A review of Superior Court records in San Diego and Riverside counties has found no civil actions by Goyal against Helix Charter High School.

Teachers and staff at Helix have been in the dark, with only a press release to go by for details. But staff also learned that Goyal had departed under a “negotiated resignation,” one teacher told Patch.

At least one theory on her resignation was posted on a San Diego education blog.

On June 1, an anonymous commenter wrote:

Politically powerful teachers doesn’t even begin to describe the Good ol' Boys club of Helix. There’s a specific group of teachers who enjoyed the power and privilege of being the former principal’s cronies and fail to adapt to change. They are blinded by their own hurt egos to see that Ms. Goyal was the best thing that happened to Helix in a long time. The staff at Helix has gone and ignored the students and the parents, and showed that the charter board will forget democracy in order to please the Good ol’ Boys.

The commenter concluded: “I’ll always be a fan of Helix, having been a student there through recent tough times. But I sincerely hope that the teachers that I love and respect pull their act together in the interest of the students.”

The settlement also stipulated that “both HCHS and Goyal agree that they will do nothing to disparage the other in any communications after the date of this agreement.”
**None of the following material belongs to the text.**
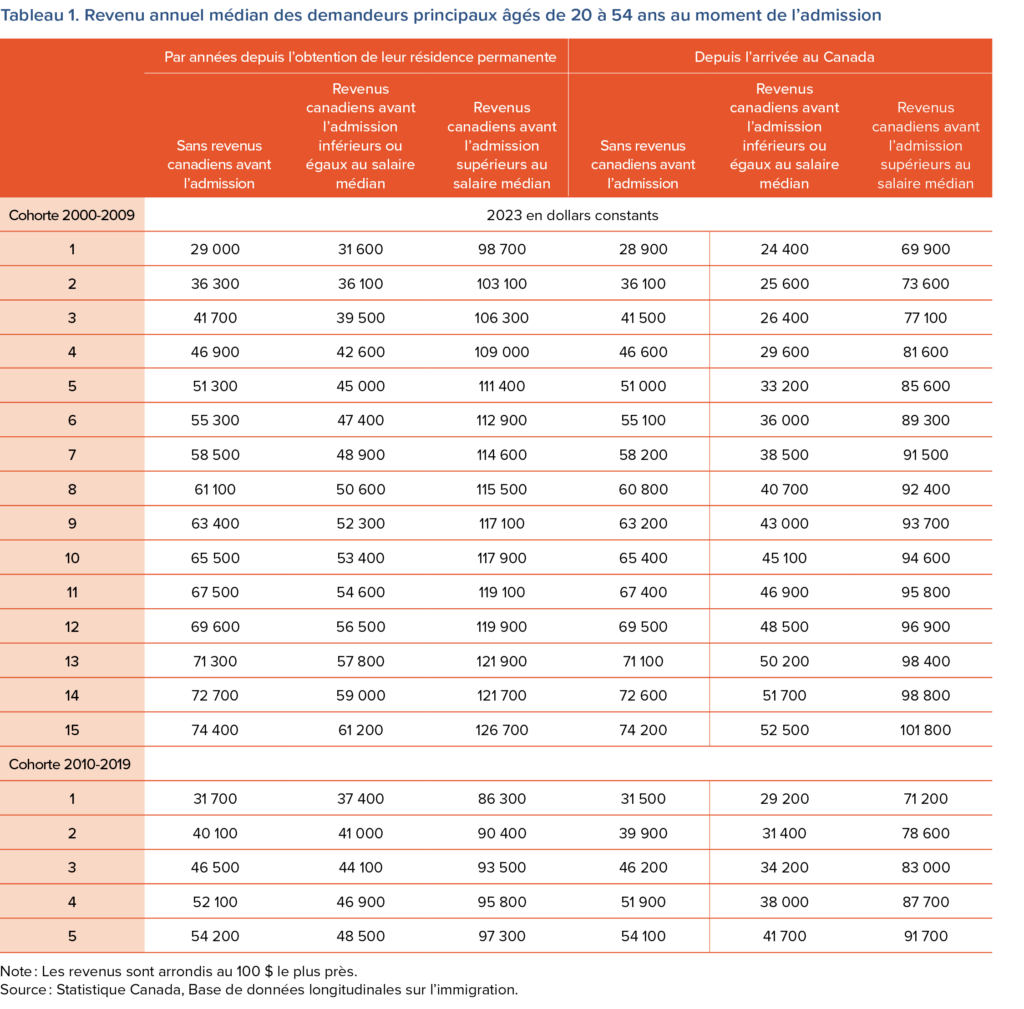Select the "Cohorte 2000-2009" row label
The width and height of the screenshot is (1024, 1009).
72,215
F. Dunn June 15, 2012 at 12:21 AM
$56K. BFD. This is nowhere near golden parachute land.
Laura G. June 15, 2012 at 12:26 AM
I want answers.
Things I Learned June 15, 2012 at 01:14 AM
http://www.edjoin.org/searchResults.aspx?keywords=Helix+Charter+High+School ;-)
Bob J June 15, 2012 at 03:36 PM
HCHS is not any different than any corporate institution. Top management gets better salaries and benefits than the wheels that make the organization happen, regardless of correct or incorrect decisions. $156,000 per year seems like a pretty good tax payer amount for just one person.
Ted June 15, 2012 at 04:04 PM
Not a golden parachute but gag orders produce a fetid odor.
DEXTER LEVY June 16, 2012 at 05:38 PM
Answers! How about This! When one of the respected long time Teachers at Helix was casually asked: "Well How is it going at Helix" The initial answer was ------ "Just a Bump in the road" After some time had passed and the teacher was leaving and stopped by and said "It's been a long 2 Years" Hmmm <> An Answer? All I can say is " Doug Smith Set the Bar Real High!"
LemonGroove July 26, 2012 at 07:25 PM
Wow. There was a contract. She broke it. She should get nothing. Nothing!! In fact, I think she should have to pay for the expense of finding a replacement. People work really hard to raise money there, and letting her go with $56,000 is a slap in their face.